The Protective Effects of α-Mangostin Attenuate Sodium Iodate-Induced Cytotoxicity and Oxidative Injury via Mediating SIRT-3 Inactivation via the PI3K/AKT/PGC-1α Pathway

• Published in: Antioxidants Vol. 10; no. 12; p. 1870
• Main Authors: Chuang, Chen-Ju, Wang, Meilin, Yeh, Jui-Hsuan, Chen, Tzu-Chun, Tsou, Shang-Chun, Lee, Yi-Ju, Chang, Yuan-Yen, Lin, Hui-Wen
• Format: Journal Article
• Language: English
• Published: Switzerland MDPI AG 24.11.2021; MDPI
• Subjects: 1-Phosphatidylinositol 3-kinase; Age; age-related macular degeneration (AMD); AKT protein; alpha-mangostin (α-MG); Animals; antiapoptotic; antioxidant; Antioxidants; Apoptosis; Bax protein; Bcl-2 protein; Biosynthesis; Blindness; Caspase-3; Catalase; Cell viability; Cytotoxicity; deformation; elderly; Enzymatic activity; epithelium; Flow cytometry; Glutathione; humans; Hydrogen peroxide; Kinases; Macular degeneration; Medical research; Neurodegeneration; Neurodegenerative diseases; Older people; Oxidative stress; oxidative toxicity; pathogenesis; Photoreceptors; Poly(ADP-ribose) polymerase; Poly(ADP-ribose) Polymerase 1; protective effect; protein synthesis; Reactive oxygen species; Retina; retinal pigment epithelial (RPE); sodium; Superoxide dismutase; toxicity testing; United Kingdom > UK; Ann Arbor Michigan; United States > US; antioxidant; age-related macular degeneration (AMD); antiapoptotic; alpha-mangostin (α-MG); retinal pigment epithelial (RPE); oxidative stress
• ISSN: 2076-3921; 2076-3921
• DOI: 10.3390/antiox10121870

It is well known that age-related macular degeneration (AMD) is an irreversible neurodegenerative disease that can cause blindness in the elderly. Oxidative stress-induced retinal pigment epithelial (RPE) cell damage is a part of the pathogenesis of AMD. In this study, we evaluated the protective effect and mechanisms of alpha-mangostin (α-mangostin, α-MG) against NaIO3-induced reactive oxygen species (ROS)-dependent toxicity, which activates apoptosis in vivo and in vitro.

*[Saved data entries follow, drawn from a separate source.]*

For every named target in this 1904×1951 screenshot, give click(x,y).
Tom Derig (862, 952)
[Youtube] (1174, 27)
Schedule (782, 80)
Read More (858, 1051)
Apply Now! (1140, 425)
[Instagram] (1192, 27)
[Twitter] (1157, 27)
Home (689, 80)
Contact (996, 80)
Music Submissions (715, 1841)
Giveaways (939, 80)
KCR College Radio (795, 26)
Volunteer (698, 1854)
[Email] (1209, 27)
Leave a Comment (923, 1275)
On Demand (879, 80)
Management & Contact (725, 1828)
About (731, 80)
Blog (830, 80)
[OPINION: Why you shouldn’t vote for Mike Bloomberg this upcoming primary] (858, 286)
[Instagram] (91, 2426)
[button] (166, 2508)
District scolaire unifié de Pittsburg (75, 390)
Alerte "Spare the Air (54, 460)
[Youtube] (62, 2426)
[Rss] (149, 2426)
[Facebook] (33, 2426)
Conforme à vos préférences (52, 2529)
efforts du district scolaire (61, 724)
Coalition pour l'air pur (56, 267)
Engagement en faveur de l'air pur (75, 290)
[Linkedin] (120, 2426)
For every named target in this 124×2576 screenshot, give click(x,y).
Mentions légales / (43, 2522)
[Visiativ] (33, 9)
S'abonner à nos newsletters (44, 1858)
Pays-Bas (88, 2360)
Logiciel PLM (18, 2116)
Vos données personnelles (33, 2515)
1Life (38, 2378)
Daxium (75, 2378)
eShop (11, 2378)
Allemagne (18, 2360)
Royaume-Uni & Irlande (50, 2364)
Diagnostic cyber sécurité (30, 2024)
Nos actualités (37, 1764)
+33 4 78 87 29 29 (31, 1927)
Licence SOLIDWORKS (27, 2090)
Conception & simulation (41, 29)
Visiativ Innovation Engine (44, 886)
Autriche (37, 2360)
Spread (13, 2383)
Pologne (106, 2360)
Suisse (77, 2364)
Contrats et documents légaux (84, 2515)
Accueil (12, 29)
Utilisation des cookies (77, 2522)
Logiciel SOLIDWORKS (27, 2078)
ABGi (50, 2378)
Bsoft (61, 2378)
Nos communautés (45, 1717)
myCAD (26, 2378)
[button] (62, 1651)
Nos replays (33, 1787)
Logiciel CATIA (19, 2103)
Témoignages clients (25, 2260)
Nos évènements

MTT assay and flow cytometry demonstrated that the pretreatment of ARPE-19 cells with α-MG (0, 3.75, 7.5, and 15 μM) significantly increased cell viability and reduced apoptosis from NaIO3-induced oxidative stress in a concentration-dependent manner, which was achieved by the inhibition of Bax, cleaved PARP-1, cleaved caspase-3 protein expression, and enhancement of Bcl-2 protein. Furthermore, pre-incubation of ARPE-19 cells with α-MG markedly inhibited the intracellular ROS and extracellular H2O2 generation via blocking of the abnormal enzyme activities of superoxide dismutase (SOD), the downregulated levels of catalase (CAT), and the endogenous antioxidant, glutathione (GSH), which were regulated by decreasing PI3K-AKT-PGC-1α-STRT-3 signaling in ARPE-19 cells. In addition, our in vivo results indicated that α-MG improved retinal deformation and increased the thickness of both the outer nuclear layer and inner nuclear layer by inhibiting the expression of cleaved caspase-3 protein. Taken together, our results suggest that α-MG effectively protects human ARPE-19 cells from NaIO3-induced oxidative damage via antiapoptotic and antioxidant effects.